憲法の問題はこのように判例の趣旨を問うものが多いので、必要であれば判例の原文まであたって理解するように努めましょう。

選択肢3. イウ

普通教育における教師には、大学教育における場合に認められるのと同程度の教授の自由が認められる。

 

旭川学力テスト事件(最大判昭51.5.21)に基づく問題です。

判例は、「大学教育の場合には、学生が一応教授内容を批判する能力を備えていると考えられるのに対し、普通教育においては、児童生徒にこのような能力がなく、教師が児童生徒に対して強い影響力、支配力を有することを考え、また、普通教育においては、子どもの側に学校や教師を選択する余地が乏しく、教育の機会均等をはかる上からも全国的に一定の水準を確保すべき強い要請があること等に思いをいたすときは、普通教育における教師に完全な教授の自由を認めることは、とうてい許されない」としている。

よって、本肢は判例の趣旨に反しています。

 

 

研究発表の自由は、表現の自由の一部であるが、学問の自由によっても保障される。

 

東大ポポロ事件(最判昭38.5.22)に基づく問題です。

判例は、「憲法第23条の学問の自由は、学問的研究の自由とその研究結果の発表の自由とを含み、同条は、広くすべての国民に対してそれらの自由を保障するとともに、特に大学におけるそれらの自由および大学における教授の自由を保障することを趣旨としたものである。
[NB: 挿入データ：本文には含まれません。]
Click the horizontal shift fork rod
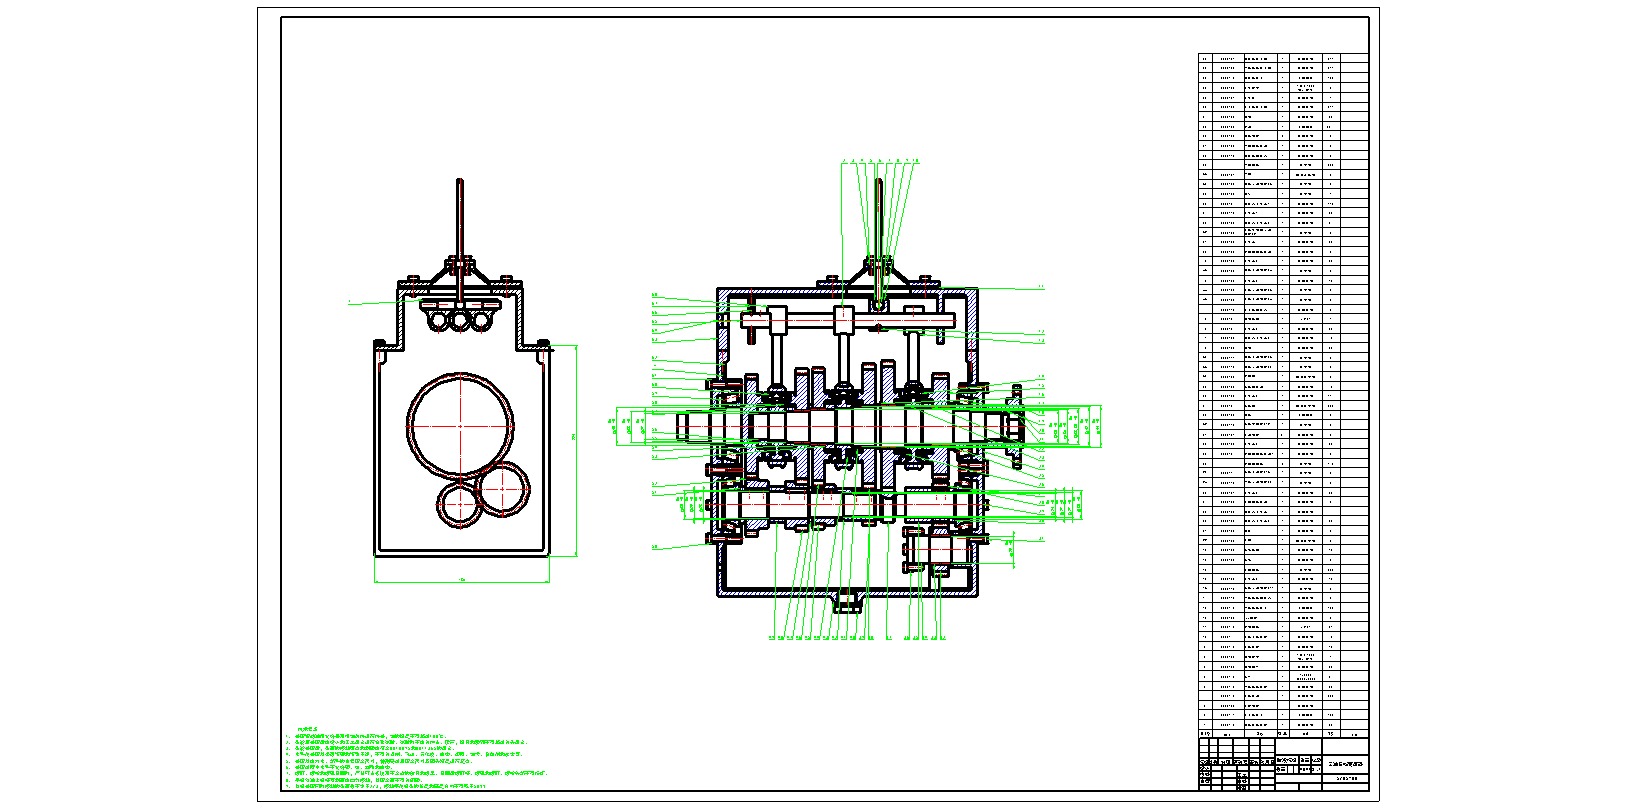Image resolution: width=1637 pixels, height=809 pixels. (850, 320)
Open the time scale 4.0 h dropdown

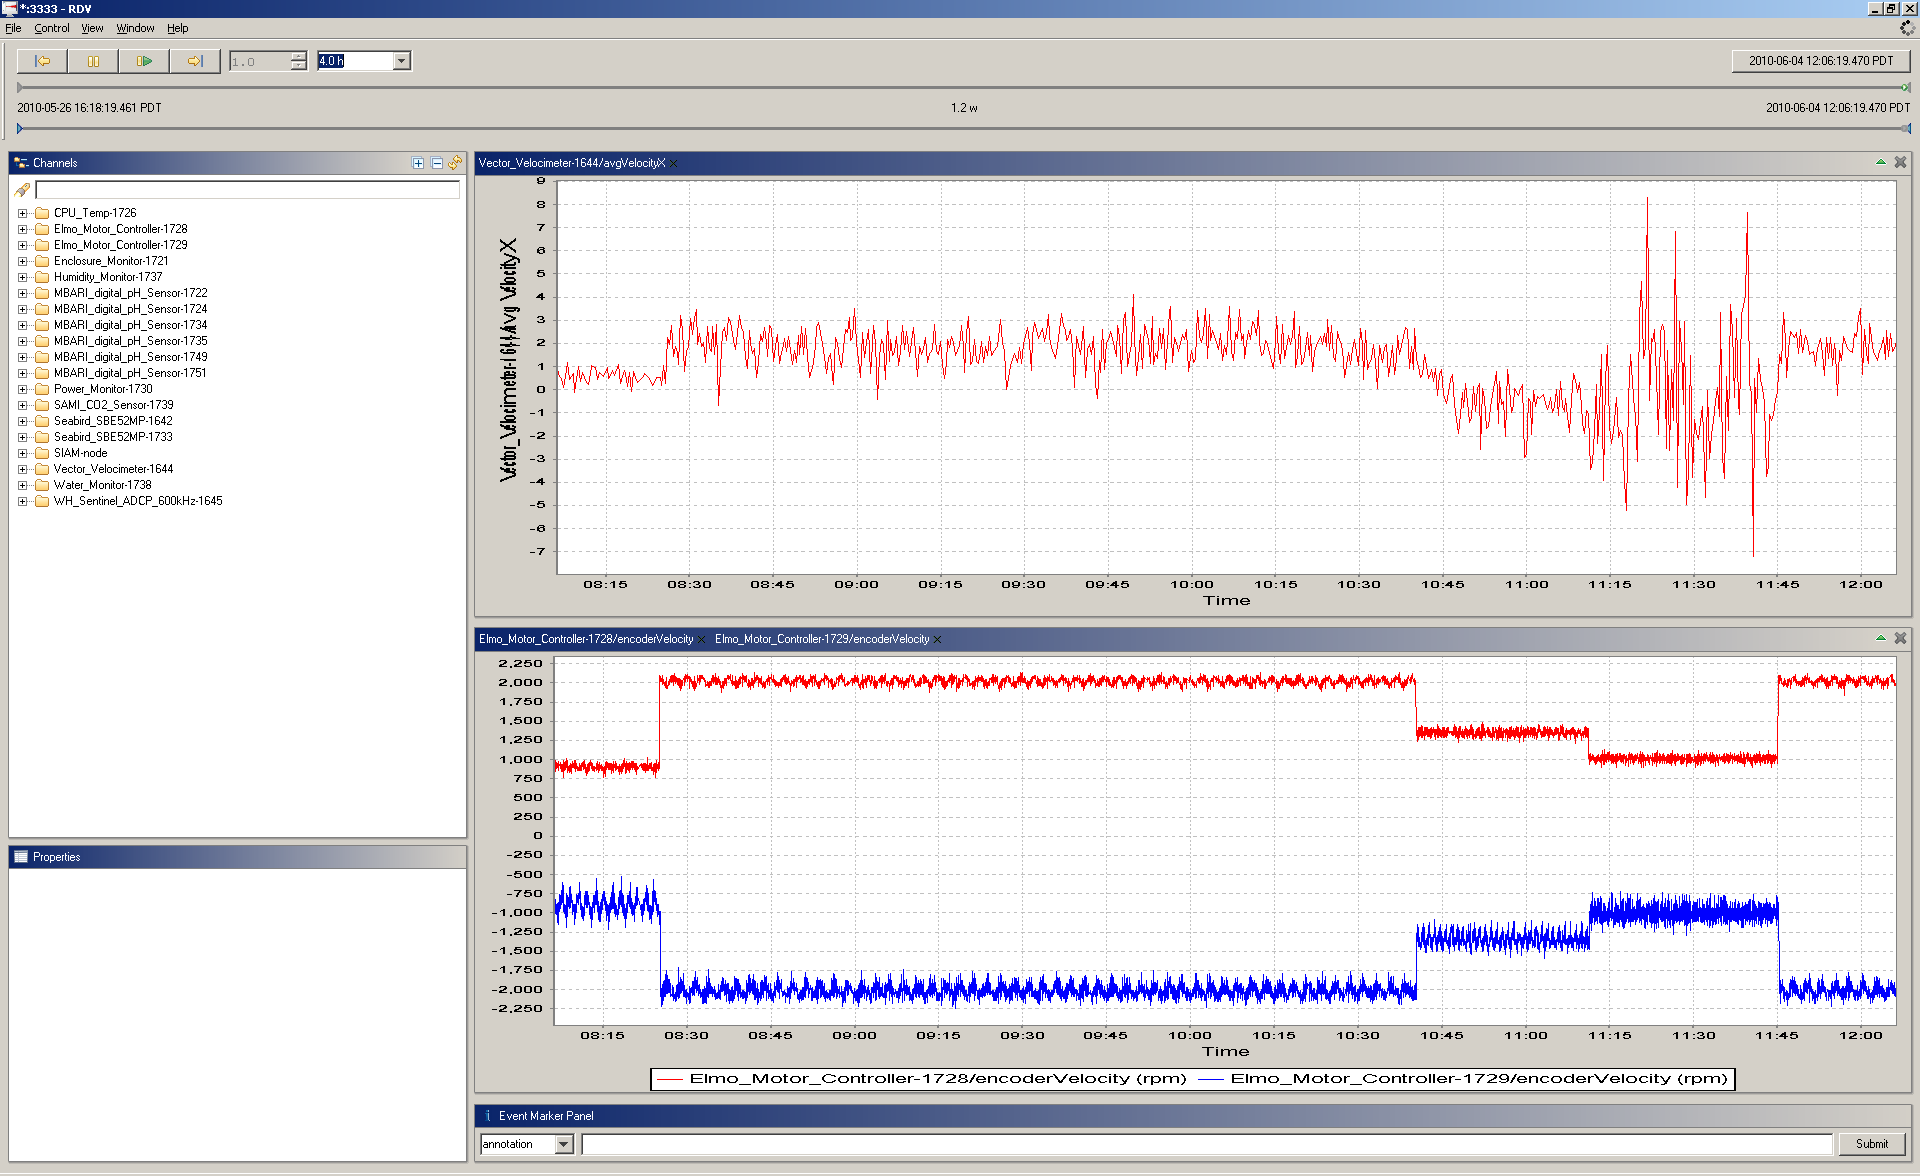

」としています。

よって、本肢は判例の趣旨に合致しています。

 

 

親は、子の将来に関して最も深い関心を持ち、かつ、配慮をすべき立場にある者として、憲法上、子の教育の自由を有する。

 

旭川学力テスト事件(最大判昭51.5.21)に基づく問題です。

判例は、「親は、子どもに対する自然的関係により、子どもの将来に対して最も深い関心をもち、かつ、配慮をすべき立場にある者として、子どもの教育に対する一定の支配権、すなわち子女の教育の自由を有すると認められる」としています。

よって、本肢は判例の趣旨に合致しています。

 

 

教科書検定による審査が、単なる誤記、誤植等の形式的なものにとどまらず、教育内容に及び、かつ、普通教育の場において検定に合格した教科書の使用義務を課す場合には、教科書検定制度は、学問の自由を保障した憲法に違反する。

 

第一次家永教科書事件(最判平5.3.16)に基づく問題です。

判例は、「教科書は(略)普通教育の場において使用される児童、生徒用の図書であって、学術研究の結果の発表を目的とするものではなく、(略)本件検定が学問の自由を保障した憲法23条の規定に違反しないことは、当裁判所の判例の趣旨に徴して明らかである。」としています。

よって、本肢は判例の趣旨に反しています。

 

 

大学における学生の集会は、真に学問的な研究又はその結果の発表のためのものではなく、実社会の政治的社会的活動に当たる行為をする場合であっても、大学の有する特別の学問の自由と自治を享有し、当該集会に警察官が立ち入ることは大学の学問の自由と自治を侵害する。

 

東大ポポロ事件(最判昭38.5.22)に基づく問題です。

判例は、「学生の集会は、大学の許可したものであつても真に学問的な研究またはその結果の発表のためのものでなく、実社会の政治的社会的活動に当る行為をする場合には、大学の有する特別の学問の自由と自治は享有しない。」としています。

よって、本肢は判例の趣旨に反しています。